GithubHelp home page GithubHelp logo

sbdsubjectclassifier's Introduction

sbdsubjectclassifier:Scholarly Big Data Subject Category Classifier

In this project, we attempt to classify research papers into their subject areas. By splitting abstracts into words and converting each word into a n-dimensional word embedding, we project the text data into a vector space with time-steps. In order to select the words, we use TF-IDF weights to find the most important words in the abstract and sort them based on the TF-IDF values. To classify the data, we use 2 flavors of Recurrent Neural networks (RNN's) namely : LSTM and GRU. We tried various Word Embedding (WE) models such as GloVe, SciBert and FastText. We also use Universal Sentence Encoder (USE) with Multi-layers perceptron (MLP) and char-level CNN to compare the performance of the above model.

Requirements:

  1. Keras
  2. tensorflow (tensorflow_gpu recommended)
  3. nltk
  4. pandas
  5. sklearn
  6. tensorflow_hub(for USE)

Models

RNNs with WE: This model takes text data path (.csv file with data and label) and WE file path as inputs and classifies the data using RNN's.

step1: clean the data.

In order to clean and order the data, use tf_idf sorting module. This module splits the sentences into words and removes stopwords, punctuations and numbers from the words. These words are lemmatized and then sorted based on TF-IDF values. This module takes 3 arguments:

  1. data_path : path to the text data
  2. max_len (optional) : maximum length of the words to be retained in each text sequence (in our case, abstract).
  3. tf_idf ordering (optional) : boolean value. set to 'True' to sort the values based on TF-IDF valuses. 'False' retains the order instead of sorting.
from tfidf_ordering import tfidf_ordering
tfidf_ordering(data_path,tfidf_sorting=True,max_len=80)

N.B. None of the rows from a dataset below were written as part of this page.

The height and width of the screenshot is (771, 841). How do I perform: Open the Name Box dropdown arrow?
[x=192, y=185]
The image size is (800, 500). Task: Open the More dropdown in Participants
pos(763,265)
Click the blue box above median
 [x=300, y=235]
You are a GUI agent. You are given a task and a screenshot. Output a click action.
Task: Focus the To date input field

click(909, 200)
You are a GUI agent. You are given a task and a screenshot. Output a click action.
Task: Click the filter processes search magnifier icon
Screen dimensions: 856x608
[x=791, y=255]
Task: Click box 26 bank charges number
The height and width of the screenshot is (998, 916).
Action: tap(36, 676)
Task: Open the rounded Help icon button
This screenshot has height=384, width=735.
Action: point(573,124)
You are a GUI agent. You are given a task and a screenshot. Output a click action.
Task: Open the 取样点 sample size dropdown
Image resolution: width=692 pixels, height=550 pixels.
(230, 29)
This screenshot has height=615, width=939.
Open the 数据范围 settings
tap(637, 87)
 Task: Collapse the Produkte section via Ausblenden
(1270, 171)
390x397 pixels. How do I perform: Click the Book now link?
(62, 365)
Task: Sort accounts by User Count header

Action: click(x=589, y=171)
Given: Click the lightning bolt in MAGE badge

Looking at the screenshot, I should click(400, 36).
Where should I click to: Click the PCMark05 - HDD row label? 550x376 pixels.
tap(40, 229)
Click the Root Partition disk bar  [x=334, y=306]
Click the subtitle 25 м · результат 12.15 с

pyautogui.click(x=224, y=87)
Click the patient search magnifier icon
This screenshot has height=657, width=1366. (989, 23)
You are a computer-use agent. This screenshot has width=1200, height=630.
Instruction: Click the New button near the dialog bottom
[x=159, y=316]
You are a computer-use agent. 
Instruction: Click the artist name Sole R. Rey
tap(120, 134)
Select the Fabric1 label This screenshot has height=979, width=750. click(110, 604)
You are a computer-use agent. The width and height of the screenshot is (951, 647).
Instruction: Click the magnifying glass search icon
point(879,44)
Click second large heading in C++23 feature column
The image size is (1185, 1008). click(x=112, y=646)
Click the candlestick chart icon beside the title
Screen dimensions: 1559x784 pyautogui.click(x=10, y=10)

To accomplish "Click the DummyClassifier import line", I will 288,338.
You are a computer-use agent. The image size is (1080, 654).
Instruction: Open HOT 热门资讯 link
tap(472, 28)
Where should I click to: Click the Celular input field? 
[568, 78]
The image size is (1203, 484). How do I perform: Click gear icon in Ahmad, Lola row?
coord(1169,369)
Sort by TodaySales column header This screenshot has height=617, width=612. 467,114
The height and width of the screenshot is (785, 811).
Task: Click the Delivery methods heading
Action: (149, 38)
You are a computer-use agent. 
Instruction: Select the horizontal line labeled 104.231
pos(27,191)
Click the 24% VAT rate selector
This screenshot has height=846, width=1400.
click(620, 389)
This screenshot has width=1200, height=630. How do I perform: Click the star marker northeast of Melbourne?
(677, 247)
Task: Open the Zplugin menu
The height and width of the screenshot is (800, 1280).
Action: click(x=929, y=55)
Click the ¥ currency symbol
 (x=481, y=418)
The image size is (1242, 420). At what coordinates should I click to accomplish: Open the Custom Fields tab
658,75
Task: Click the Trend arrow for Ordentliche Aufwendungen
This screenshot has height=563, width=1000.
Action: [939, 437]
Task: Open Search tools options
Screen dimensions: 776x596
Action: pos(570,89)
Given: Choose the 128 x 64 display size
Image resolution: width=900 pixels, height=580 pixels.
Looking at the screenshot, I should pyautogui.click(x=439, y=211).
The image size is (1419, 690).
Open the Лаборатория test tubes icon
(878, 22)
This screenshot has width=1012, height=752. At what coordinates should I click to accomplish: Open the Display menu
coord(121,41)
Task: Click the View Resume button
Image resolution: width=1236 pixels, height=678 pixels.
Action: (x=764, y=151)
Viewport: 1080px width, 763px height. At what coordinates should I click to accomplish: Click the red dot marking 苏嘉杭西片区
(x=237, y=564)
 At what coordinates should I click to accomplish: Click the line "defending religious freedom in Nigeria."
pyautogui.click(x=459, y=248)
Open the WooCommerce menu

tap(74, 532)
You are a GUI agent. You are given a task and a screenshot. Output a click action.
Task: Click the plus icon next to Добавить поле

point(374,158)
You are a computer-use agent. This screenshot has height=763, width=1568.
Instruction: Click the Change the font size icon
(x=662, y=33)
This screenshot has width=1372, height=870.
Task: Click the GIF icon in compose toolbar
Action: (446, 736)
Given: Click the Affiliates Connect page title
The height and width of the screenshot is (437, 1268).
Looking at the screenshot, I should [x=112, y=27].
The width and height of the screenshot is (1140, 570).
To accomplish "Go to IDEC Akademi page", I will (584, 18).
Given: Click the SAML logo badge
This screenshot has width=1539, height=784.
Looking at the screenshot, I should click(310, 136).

The cleaned data will be saved in a csv file named 'final_tfidf_ordered_data.csv'.

step2: Run the model.

After cleaning the data, build and run the model to classify the data. Arguments for the model are:

  1. abstracts_path : provide the path to the cleaned data, i.e 'final_tfidf_ordered_data.csv'.
  2. WE_path : provide the path to the WE file.
  3. max_len (optional) : maximum length of the words to be retained in each text sequence (in our case, abstract). Default value-80.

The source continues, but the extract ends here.